Absence makes the heart grow fonder

March 4, 2011

Well, my absence I would  liken to the image of waiting for a good wave.

Which never turned up.

So off the back of an unbearably bad few months I find myself, back at the mac, trying to adjust my truth radar into something I can actually type without being fed to the dogs. Maybe that’s my problem.  I would like to think that I do take on board what my friends say about me, and if I can have an honest good hard look at myself and say ‘yes, you’re right to say that about me, guilty as charged’. But I’m not rolling over on everything, otherwise you just end up being a mug. And to be honest I have felt more like walking this last month than I have ever felt in my whole life. Like, staring at a desk, contemplating my forty hour week, mushed like pulp into one endless cycle of walking to and from my car, staring at a screen, writing emails, dealing with unreasonable people, imposing grey walls sucking my soul dry, seeing the daylight come and go without the pleasure of even..

**DATA TO EXAMINE**
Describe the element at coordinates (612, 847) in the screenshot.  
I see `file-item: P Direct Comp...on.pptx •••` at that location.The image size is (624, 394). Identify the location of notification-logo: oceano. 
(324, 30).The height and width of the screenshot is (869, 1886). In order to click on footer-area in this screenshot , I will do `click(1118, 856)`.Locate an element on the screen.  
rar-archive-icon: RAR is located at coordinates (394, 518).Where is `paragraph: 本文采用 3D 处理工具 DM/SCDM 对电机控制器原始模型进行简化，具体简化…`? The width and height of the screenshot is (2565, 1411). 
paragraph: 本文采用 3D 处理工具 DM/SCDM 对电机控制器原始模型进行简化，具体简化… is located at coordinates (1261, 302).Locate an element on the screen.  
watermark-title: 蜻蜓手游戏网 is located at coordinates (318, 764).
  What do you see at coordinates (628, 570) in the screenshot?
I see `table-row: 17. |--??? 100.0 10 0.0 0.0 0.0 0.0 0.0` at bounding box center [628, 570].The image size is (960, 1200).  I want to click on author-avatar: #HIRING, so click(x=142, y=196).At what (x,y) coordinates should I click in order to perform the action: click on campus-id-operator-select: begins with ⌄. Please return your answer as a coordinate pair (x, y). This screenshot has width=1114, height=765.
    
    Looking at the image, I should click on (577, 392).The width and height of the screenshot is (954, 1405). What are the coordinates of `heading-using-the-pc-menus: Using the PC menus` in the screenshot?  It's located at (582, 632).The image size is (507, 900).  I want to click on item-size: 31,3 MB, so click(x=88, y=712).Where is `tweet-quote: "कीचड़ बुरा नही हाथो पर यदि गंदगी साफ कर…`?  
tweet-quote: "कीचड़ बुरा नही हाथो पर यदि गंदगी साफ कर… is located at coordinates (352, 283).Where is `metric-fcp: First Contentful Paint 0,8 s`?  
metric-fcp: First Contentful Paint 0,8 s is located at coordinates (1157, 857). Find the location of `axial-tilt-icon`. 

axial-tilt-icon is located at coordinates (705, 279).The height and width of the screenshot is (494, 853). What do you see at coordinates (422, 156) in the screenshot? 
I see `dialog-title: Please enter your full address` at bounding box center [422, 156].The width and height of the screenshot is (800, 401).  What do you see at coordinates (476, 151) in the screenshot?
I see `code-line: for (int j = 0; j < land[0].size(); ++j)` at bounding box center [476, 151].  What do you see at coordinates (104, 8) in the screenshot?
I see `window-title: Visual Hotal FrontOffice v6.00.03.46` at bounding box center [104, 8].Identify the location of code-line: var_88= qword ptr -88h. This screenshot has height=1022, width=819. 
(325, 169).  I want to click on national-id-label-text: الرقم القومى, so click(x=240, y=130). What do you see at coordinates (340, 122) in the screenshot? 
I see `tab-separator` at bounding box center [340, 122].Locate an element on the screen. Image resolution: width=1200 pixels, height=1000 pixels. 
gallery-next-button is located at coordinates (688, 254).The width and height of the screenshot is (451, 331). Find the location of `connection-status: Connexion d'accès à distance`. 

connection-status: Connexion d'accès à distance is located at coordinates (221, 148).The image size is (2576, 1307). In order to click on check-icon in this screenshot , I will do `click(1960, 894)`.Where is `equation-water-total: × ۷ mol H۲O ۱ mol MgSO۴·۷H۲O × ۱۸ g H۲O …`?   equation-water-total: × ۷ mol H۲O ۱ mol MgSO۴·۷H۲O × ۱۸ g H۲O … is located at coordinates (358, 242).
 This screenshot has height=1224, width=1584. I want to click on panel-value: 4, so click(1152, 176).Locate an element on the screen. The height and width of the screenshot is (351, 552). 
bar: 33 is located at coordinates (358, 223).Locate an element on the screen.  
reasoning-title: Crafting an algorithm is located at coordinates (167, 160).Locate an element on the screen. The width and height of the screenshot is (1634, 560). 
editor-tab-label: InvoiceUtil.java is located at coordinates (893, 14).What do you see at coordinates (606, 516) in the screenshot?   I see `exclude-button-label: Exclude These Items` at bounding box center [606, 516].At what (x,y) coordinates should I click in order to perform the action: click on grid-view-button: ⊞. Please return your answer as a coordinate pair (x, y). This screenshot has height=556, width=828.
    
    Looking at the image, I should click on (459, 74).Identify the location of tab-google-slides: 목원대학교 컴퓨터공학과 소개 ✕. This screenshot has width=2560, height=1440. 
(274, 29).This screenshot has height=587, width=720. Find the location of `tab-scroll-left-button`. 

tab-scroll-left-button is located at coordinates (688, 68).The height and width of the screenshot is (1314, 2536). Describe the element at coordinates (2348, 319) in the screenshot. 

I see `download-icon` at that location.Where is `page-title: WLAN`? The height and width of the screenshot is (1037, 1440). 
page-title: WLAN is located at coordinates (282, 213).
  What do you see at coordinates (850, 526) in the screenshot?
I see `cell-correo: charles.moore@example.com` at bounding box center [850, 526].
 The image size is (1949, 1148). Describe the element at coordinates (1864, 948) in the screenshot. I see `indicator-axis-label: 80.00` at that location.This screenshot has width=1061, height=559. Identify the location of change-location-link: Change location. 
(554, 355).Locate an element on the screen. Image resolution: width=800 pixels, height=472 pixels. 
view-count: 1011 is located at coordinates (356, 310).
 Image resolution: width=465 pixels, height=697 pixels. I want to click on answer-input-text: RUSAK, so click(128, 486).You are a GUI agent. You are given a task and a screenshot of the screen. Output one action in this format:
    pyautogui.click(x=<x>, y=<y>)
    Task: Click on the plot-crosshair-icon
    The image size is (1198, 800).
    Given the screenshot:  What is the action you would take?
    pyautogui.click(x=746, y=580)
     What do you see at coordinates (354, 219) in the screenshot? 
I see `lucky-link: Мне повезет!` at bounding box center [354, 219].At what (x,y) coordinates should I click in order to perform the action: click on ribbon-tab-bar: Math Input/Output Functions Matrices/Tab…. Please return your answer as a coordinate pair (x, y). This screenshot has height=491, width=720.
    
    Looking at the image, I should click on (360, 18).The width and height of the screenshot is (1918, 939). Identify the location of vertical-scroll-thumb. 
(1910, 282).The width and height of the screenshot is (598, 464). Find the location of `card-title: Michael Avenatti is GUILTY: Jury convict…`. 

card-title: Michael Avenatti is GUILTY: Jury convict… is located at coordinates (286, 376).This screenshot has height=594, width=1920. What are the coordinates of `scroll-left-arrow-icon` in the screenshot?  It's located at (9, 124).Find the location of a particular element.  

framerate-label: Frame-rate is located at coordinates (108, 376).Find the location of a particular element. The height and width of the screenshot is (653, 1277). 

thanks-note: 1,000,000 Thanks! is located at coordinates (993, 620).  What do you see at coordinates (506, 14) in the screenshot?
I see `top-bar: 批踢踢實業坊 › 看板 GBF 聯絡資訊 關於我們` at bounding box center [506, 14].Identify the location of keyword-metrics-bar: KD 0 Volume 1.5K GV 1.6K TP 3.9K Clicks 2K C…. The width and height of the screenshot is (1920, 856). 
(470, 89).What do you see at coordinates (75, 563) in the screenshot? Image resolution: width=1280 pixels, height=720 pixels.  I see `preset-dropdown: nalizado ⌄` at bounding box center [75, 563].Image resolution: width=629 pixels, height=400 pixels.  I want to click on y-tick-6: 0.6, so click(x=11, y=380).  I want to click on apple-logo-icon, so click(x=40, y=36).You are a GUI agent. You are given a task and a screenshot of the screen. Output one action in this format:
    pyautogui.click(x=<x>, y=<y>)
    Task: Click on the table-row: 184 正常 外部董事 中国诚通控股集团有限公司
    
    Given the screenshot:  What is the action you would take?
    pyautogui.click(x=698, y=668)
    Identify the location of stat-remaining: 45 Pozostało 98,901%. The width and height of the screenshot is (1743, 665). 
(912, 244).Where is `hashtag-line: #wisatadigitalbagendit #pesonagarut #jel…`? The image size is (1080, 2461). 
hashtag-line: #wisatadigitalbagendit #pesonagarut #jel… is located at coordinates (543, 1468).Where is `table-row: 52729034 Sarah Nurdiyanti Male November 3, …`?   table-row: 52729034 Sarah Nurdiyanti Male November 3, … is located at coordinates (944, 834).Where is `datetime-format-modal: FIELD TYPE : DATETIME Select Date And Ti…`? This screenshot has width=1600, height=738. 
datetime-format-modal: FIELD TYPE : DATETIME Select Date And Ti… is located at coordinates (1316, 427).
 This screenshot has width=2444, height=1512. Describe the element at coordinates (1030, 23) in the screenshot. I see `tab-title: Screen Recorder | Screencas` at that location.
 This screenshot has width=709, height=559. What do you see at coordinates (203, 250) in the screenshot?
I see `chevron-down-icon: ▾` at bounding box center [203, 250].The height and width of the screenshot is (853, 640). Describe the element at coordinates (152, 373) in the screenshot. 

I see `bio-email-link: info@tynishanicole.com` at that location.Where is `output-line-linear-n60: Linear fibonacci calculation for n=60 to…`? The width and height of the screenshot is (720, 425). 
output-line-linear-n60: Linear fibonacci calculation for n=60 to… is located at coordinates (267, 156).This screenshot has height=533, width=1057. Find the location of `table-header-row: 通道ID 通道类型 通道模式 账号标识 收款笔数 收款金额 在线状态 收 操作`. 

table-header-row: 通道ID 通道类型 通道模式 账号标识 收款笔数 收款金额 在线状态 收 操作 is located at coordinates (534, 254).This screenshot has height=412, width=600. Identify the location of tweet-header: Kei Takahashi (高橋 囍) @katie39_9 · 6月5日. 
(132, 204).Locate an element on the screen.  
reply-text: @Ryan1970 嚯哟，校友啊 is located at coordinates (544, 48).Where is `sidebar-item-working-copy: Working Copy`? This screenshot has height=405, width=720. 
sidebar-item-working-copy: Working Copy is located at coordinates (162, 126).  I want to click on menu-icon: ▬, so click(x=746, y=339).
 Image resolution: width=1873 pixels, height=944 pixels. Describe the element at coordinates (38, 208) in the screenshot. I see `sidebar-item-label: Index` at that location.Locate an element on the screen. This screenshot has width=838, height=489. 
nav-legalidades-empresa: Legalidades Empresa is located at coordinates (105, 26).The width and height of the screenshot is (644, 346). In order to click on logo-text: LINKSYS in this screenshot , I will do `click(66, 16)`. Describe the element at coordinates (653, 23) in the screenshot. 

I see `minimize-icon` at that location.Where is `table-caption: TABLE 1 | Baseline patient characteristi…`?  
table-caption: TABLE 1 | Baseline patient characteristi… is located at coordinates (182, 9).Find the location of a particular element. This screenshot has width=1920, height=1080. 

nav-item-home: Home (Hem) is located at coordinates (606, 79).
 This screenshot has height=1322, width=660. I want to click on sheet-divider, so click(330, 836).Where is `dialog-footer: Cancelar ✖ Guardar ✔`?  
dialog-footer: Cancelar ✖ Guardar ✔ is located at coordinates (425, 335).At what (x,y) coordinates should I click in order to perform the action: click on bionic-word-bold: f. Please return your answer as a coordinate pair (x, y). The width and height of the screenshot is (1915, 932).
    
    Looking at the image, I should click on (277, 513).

**HOW TO COMPLETE THIS TASK**
Reproduce the part of the blog post starting with "So off the back" and going on through "pleasure of even..", renaming "dogs" as "wolves". The items stand apart from the blog post and are separate material.

**ANSWER BELOW**
So off the back of an unbearably bad few months I find myself, back at the mac, trying to adjust my truth radar into something I can actually type without being fed to the wolves. Maybe that’s my problem.  I would like to think that I do take on board what my friends say about me, and if I can have an honest good hard look at myself and say ‘yes, you’re right to say that about me, guilty as charged’. But I’m not rolling over on everything, otherwise you just end up being a mug. And to be honest I have felt more like walking this last month than I have ever felt in my whole life. Like, staring at a desk, contemplating my forty hour week, mushed like pulp into one endless cycle of walking to and from my car, staring at a screen, writing emails, dealing with unreasonable people, imposing grey walls sucking my soul dry, seeing the daylight come and go without the pleasure of even..